**Work to complete**
Output the items verbatim, starting with the line containing "Collapse the RR-PC root node" and continuing through the line containing "[x=67, y=294]", both included.

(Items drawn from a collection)
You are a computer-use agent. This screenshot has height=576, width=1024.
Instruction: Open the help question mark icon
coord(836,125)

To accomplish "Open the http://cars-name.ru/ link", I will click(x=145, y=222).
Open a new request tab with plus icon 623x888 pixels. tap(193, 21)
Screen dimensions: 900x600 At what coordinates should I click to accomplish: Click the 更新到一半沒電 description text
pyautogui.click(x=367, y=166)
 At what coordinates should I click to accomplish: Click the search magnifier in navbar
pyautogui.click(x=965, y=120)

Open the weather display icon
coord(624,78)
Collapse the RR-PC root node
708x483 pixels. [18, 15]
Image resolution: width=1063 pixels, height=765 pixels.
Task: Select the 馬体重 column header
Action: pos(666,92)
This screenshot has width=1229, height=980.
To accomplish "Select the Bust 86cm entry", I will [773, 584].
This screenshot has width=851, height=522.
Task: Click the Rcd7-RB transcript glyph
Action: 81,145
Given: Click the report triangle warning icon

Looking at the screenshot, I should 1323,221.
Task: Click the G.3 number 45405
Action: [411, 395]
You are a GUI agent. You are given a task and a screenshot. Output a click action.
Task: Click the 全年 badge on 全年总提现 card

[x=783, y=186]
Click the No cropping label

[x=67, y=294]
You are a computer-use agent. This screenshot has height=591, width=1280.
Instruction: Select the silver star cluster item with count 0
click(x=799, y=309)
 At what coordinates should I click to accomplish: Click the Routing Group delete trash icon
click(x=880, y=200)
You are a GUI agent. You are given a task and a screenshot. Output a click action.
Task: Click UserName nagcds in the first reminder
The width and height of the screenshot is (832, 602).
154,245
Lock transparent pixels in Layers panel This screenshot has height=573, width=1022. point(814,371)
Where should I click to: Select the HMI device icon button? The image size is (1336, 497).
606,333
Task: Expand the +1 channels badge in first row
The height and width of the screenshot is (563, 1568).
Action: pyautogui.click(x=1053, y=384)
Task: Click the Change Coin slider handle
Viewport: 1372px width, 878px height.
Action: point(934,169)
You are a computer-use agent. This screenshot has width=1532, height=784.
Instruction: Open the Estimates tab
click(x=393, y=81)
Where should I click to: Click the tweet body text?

**Written reply**
Collapse the RR-PC root node
708x483 pixels. [18, 15]
Image resolution: width=1063 pixels, height=765 pixels.
Task: Select the 馬体重 column header
Action: pos(666,92)
This screenshot has width=1229, height=980.
To accomplish "Select the Bust 86cm entry", I will [773, 584].
This screenshot has width=851, height=522.
Task: Click the Rcd7-RB transcript glyph
Action: 81,145
Given: Click the report triangle warning icon

Looking at the screenshot, I should 1323,221.
Task: Click the G.3 number 45405
Action: [411, 395]
You are a GUI agent. You are given a task and a screenshot. Output a click action.
Task: Click the 全年 badge on 全年总提现 card

[x=783, y=186]
Click the No cropping label

[x=67, y=294]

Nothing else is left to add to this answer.